Margin of Error by Geography in the American Community Survey (ACS)

Today I will demonstrate how the margin of error in American Community Survey (ACS) estimates grow as the size of the geography decreases.  The final chart that we’ll create is this:


The way I interpret the above chart is this: The ACS is very confident about its state-level estimates. It’s a bit less confident about county-level estimates. But when you get down to tract and ZIP Code (ZCTA) level estimates, though, the margin of error sometimes increases sharply.

Why is the American Community Survey (ACS) Important?

I spend quite a bit of time on this blog talking about ACS data. The reasons are:

  1. Availability: The census bureau has an API for the data, and Ezra Glenn  has written an R package (acs) for getting the data into R.
  2. Interest: The survey tells you all sorts of interesting information about Americans (race, income, education, etc.).
  3. Importance: Over $400 billion in federal and state funds are allocated each year based on the survey (link).

So if you want to analyze an important, contemporary dataset for free, I think that exploring ACS data in R is a good place to start. Also, I have my own mapping project in R (choroplethr). And because ACS data has a geographic component, I can easily use it in my examples.

What does Margin of Error Mean?

Wikipedia does a better job of explaining it than me (link). But the gist is this: The ACS only interviews about 1% of US households each year. Because they are sampling the population, they do not have complete knowledge about the population. As a result, each reported value has both an estimated value and a margin of error. In this case, they are 90% sure that the estimated value lies within the reported estimate +- the marign of error.

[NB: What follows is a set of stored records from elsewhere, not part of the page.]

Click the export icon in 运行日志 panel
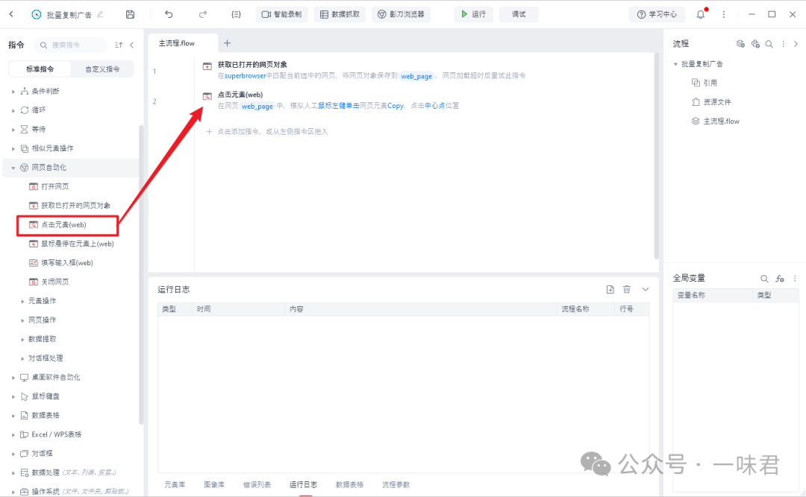806x497 pixels. click(610, 288)
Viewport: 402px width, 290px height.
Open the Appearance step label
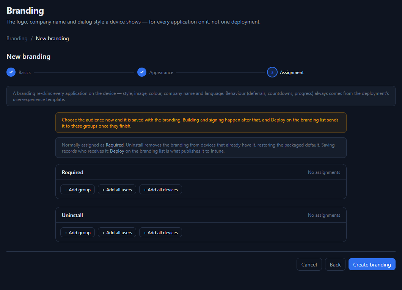point(161,73)
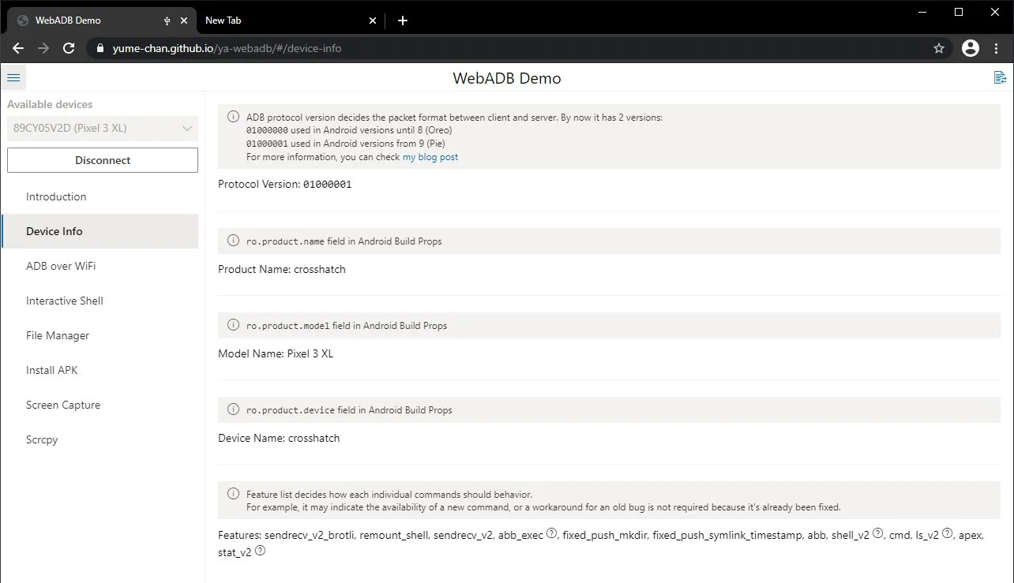Click the info icon above ro.product.model
Viewport: 1014px width, 583px height.
pyautogui.click(x=233, y=325)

The above boxplot shows that the margins of error for states and counties is low. But for tracts and zip codes there are sometimes outliers that are extremely high.

Implications for Mapping

My mapping package choroplethr is popular in part because of its support for ZIP Code maps maps. In fact, in my free course Learn to Map Census Data in R I teach people how to make maps like this:

library(choroplethrZip) # on github
df_zip_demographics$value = df_zip_demographics$per_capita_income
               "San Francisco Metropolitan Statistical Area",
               "Per-capita Income",
               msa_zoom = "San Francisco-Oakland-Hayward, CA")



Like most choropleth maps, the colors are based on estimates alone. That is, the margins of error are thrown out. This might or might not be problematic – it really depends on how large the margins of error in these particular ZCTAs are.

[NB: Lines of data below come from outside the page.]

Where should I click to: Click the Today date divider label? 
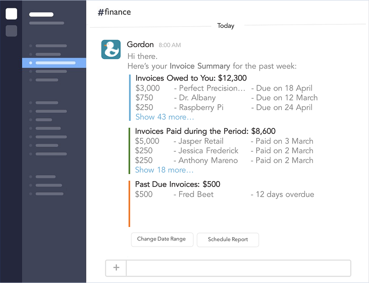click(x=226, y=25)
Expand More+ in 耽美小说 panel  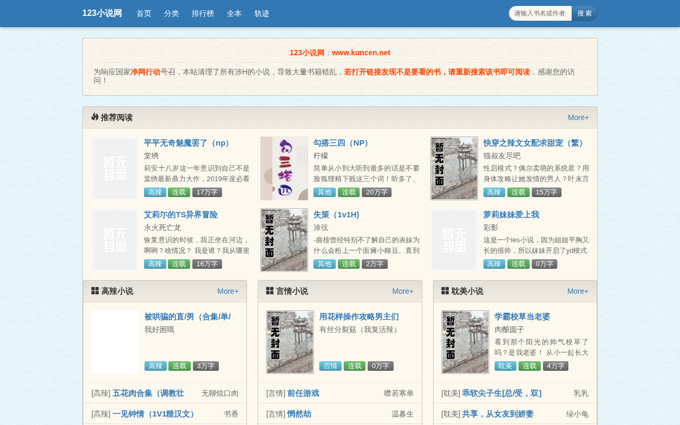(x=578, y=291)
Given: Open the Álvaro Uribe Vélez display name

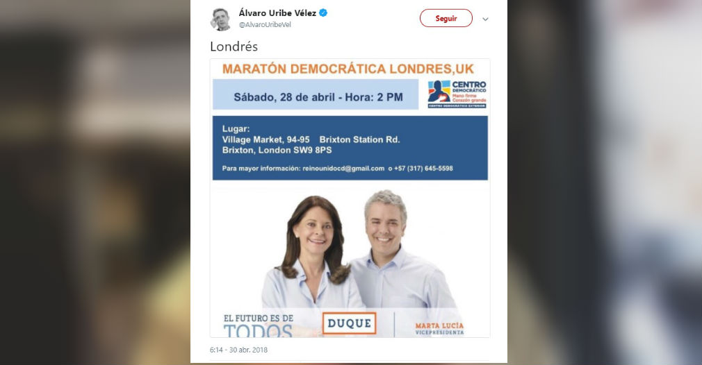Looking at the screenshot, I should [277, 13].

New Version of Choroplethr

The latest version of choroplethr (3.5.0) makes it easier to get the 90% margin of error of ACS estimates. Function ?get_acs_data now has an optional parameter, include_moe, that defaults to FALSE. If set to TRUE, the returned data frame will include a column with the 90% margin of error:

> df_zip = get_acs_data("B19301", "zip", endyear = 2012, span = 5, include_moe = TRUE)[[1]]
Warning message:
NAs introduced by coercion
> head(df_zip)
  region value margin.of.error
1  00601  7283             561
2  00602  8247             750
3  00603  8913             489
4  00606  6025             692
5  00610  7786             398
6  00612 10203             614

Making the Boxplot

Now that we know how to get the margin of error of estimates, we can create the boxplot that began this post:

library(choroplethr) # version 3.5.0
# B19301 - Per Capita Income: Per capita income in the past 12 months (in 2012 inflation-adjusted dollars)
df_state = get_acs_data("B19301", "state", endyear = 2012, span = 5, include_moe = TRUE)[[1]]
df_state$region = NULL
df_state$geography = "State"
df_county = get_acs_data("B19301", "county", endyear = 2012, span = 5, include_moe = TRUE)[[1]]
df_county$region = NULL
df_county$geography = "County"
library(choroplethrZip) # on github
df_zip = get_acs_data("B19301", "zip", endyear = 2012, span = 5, include_moe = TRUE)[[1]]
df_zip$region = NULL
df_zip$geography = "ZIP (ZCTA)"
library(choroplethrCaCensusTract) # on github
df_ca_census_tract = get_ca_tract_acs_data("B19301", endyear = 2012, span = 5, include_moe = TRUE)[[1]]
df_ca_census_tract$region = NULL
df_ca_census_tract$geography = "Tract"
# combine and remove NAs
df = rbind(df_state, df_county, df_zip, df_ca_census_tract)
nrow(df) # 44371
df = na.omit(df)
nrow(df) # 43753
df$geography = factor(df$geography, levels = c("State", "County", "Tract", "ZIP (ZCTA)"))
ggplot(df, aes(geography, margin.of.error)) +
geom_boxplot() +
    ggtitle("Margin of Error by Geography\n2012 5-Year ACS\nPer Capita Income (B19301)") +
    labs(x="Geography", y="Margin of Error") +




Stephan Kolassa says March 14, 2016

The distributions of the margins of error seem to be epically skewed. Wouldn’t a logarithmic vertical axis make more sense?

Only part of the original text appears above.